Menare il can per l'aia
 

Di uno, che favella favella, e favellando favellando con lunghi giro di parole, aggira se e gli  altri, senza venire a capo di conclusione alcuna.

L'origine della locuzione non è però chiara. Nelle note al Malmantile racquistato (1688), Paolo Minucci si limita a parafrasare la locuzione così:
«L'aia è un luogo troppo piccolo per un cane da caccia»
(Paolo Minucci sub voce "E co' suoi punti mena il can per l'aja")

La stessa Accademia della Crusca dà come fonte autorevole per l'inclusione della locuzione nel proprio Dizionario l’Ercolano di Benedetto Varchi (1565):
«Di quelli che favellano, o piuttosto cicalano assai, si dice: egli hanno la lingua in balìa; la lingua non muore, o non si rappallozzola loro in bocca, o e' non ne saranno rimandati per mutoli: come di quelli che stanno musorni: egli hanno lasciato la lingua a casa, o al beccajo; e' guardano il morto; o egli hanno fatto come i colombi del Rimbussato, cioè perduto 'l volo.

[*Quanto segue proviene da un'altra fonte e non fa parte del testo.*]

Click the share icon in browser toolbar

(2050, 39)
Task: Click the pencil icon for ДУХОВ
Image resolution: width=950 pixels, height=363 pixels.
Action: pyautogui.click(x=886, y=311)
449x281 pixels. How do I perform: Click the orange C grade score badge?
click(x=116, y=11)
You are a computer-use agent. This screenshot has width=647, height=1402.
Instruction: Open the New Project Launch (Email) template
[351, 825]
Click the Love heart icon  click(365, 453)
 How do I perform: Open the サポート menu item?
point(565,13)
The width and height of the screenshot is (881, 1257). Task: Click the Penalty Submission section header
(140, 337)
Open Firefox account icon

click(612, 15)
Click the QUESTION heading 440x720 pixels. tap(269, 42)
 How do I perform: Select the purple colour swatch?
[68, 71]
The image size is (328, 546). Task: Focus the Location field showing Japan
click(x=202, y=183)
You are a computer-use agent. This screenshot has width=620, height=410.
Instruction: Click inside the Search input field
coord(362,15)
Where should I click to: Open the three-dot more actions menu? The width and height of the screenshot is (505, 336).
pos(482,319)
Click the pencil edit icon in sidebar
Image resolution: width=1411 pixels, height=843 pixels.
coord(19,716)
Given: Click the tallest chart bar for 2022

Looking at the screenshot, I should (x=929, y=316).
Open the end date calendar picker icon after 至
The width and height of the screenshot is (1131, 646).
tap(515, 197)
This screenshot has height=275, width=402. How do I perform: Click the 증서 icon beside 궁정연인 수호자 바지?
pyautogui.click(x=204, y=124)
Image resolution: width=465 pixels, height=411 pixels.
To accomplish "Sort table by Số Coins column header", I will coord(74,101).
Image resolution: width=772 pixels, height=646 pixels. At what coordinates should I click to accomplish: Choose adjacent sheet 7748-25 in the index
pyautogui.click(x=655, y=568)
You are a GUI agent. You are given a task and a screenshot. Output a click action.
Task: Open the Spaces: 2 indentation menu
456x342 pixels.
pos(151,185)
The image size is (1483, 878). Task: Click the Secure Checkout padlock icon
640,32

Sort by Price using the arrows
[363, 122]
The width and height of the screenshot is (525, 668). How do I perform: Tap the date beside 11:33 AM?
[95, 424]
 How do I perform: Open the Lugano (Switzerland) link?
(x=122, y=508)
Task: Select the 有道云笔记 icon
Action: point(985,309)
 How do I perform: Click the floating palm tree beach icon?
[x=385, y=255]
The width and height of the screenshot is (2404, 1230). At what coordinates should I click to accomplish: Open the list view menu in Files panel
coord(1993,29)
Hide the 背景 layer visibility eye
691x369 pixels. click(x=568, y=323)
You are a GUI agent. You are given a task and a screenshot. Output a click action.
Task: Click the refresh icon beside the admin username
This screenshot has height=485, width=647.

D'uno che favella, favella, e favellando, favellando con lunghi circuiti di parole aggira sé, e altrui, senza venire a capo di conclusione nessuna, si dice: e' mena 'l can per l'aja: e talvolta, e' dondola la mattea; e' non sa tutta la storia intera, perché non gli fu insegnato la fine; e a questi cotali si suol dire: egli è bene spedirla, finirla, liverarla, venirne a capo, toccare una parola della fine; e, volendo che si chetino, far punto, far pausa, soprassedere, indugiare, serbare il resto a un'altra volta, non dire ogni cosa a un tratto, serbare che dire.»
(Benedetto Varchi, Erc. 94, Dialogo fra Varchi e Hercolano sulla natura del volgare fiorentino).